もともとプロのサッカー選手を目指していた鈴木さん。そこには、有名になりたいという思いがありました。プロになる夢は叶いませんでしたが、帰省の際に祖父の桃農園を手伝ったことが転機になりました。
「効率が悪いなと感じたんです」その時の思いが農業に関心を持つきっかけになったといいます。既存の販売ルートでは手数料がかかるため、自ら販路を開拓するなど、若手ならではの工夫を重ねてきました。

「一番大変だったのはお金と土地でした」と鈴木さんは振り返ります。修業時代の収入はかなり少なく、独立後も資金調達は容易ではありませんでした。土地を借りるには地域の信頼が必要で、「挨拶ひとつで、人との関係が大きく変わることを学びました」と笑顔を見せます。
独立前には、伊達市のベテラン農家のもとで修業を積みました。「顔を覚えてもらうだけで農業はやりやすくなる。

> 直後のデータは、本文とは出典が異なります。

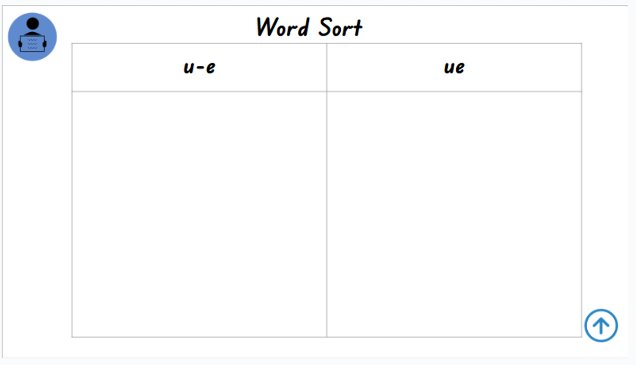
Task: Click the circled up arrow icon
Action: (601, 325)
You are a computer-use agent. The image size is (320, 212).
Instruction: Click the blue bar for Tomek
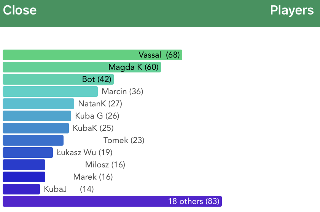tap(33, 140)
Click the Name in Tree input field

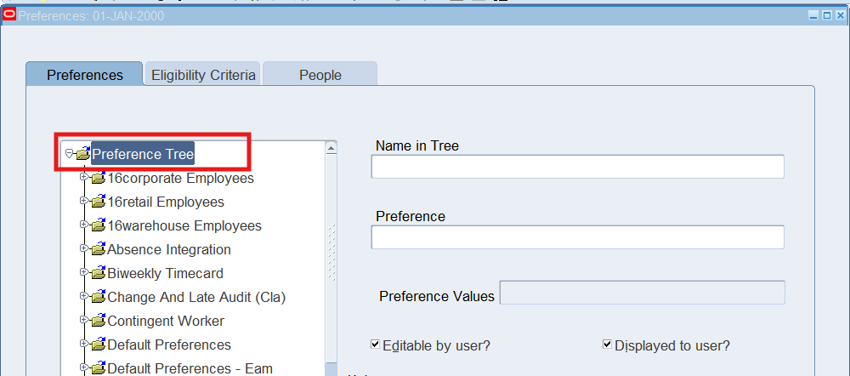tap(577, 168)
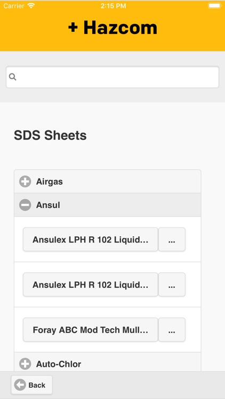225x399 pixels.
Task: Open the Foray ABC Mod Tech sheet
Action: click(91, 329)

人とのつながりが一番大事だと思います」。こうした経験が、若い農家としての基盤を築いてくれたといいます。

栽培のこだわりを尋ねると、鈴木さんは「質より量」と答えます。
「見た目が悪くても欲しい人はいるし、規格外の桃でも工夫次第で喜ばれる。だから量を取ることに意味があるんです」。安定した収穫を重視しながら、挑戦を続けています。
鈴木さんは市場への出荷に加え、オンライン販売やマルシェでの直販にも力を入れています。東京で桃を販売した際には「こんなに大きくて甘い桃は初めて」と驚かれることも多いそうです。硬さが特徴の福島の桃にも関心が集まり、直接消費者の声を聞けることが大きな励みになっています。

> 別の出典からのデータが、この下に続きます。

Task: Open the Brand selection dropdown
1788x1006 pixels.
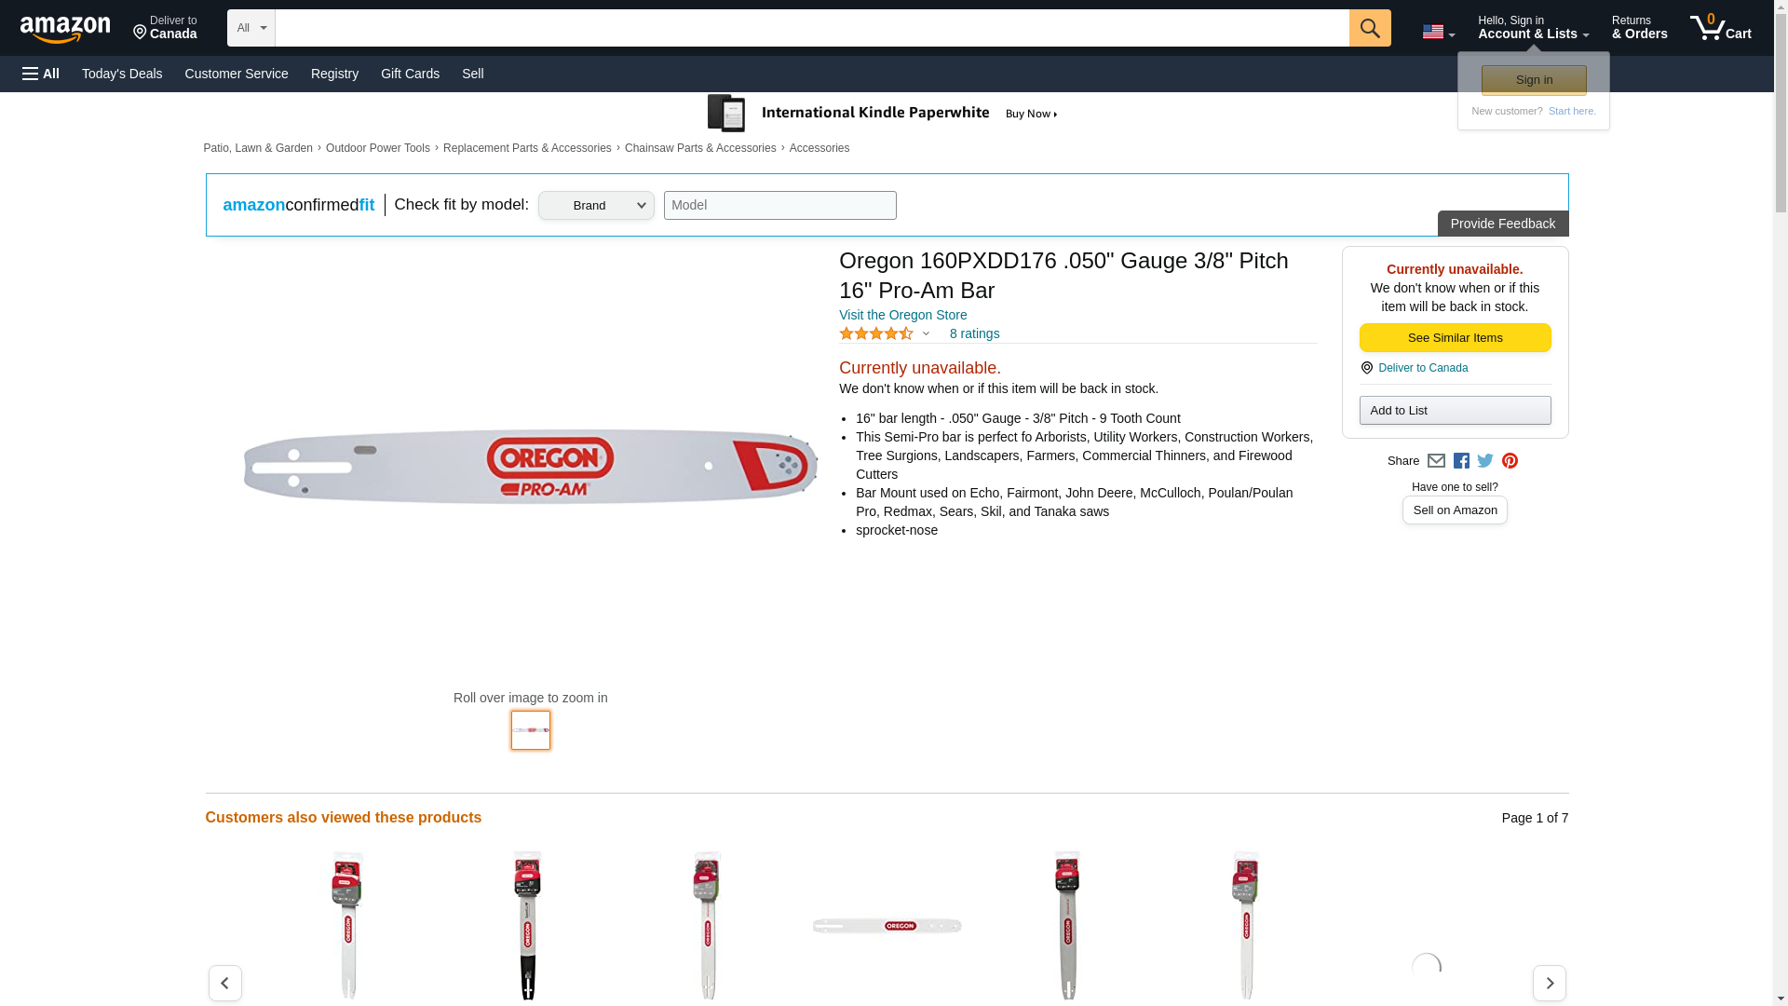Action: [596, 206]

SNSでフォロワーが増えるなど手応えも感じており、「日本一有名な桃農家になれれば」と語ります。
「伊達市は桃の産地として、もっと有名になれると思います。先輩たちが築いてきた歴史のおかげで今がある。自分もその一部になれることがうれしいです」と笑顔で語りました。
若い力と前向きな姿勢が、伊達市の桃づくりを未来へとつなげています。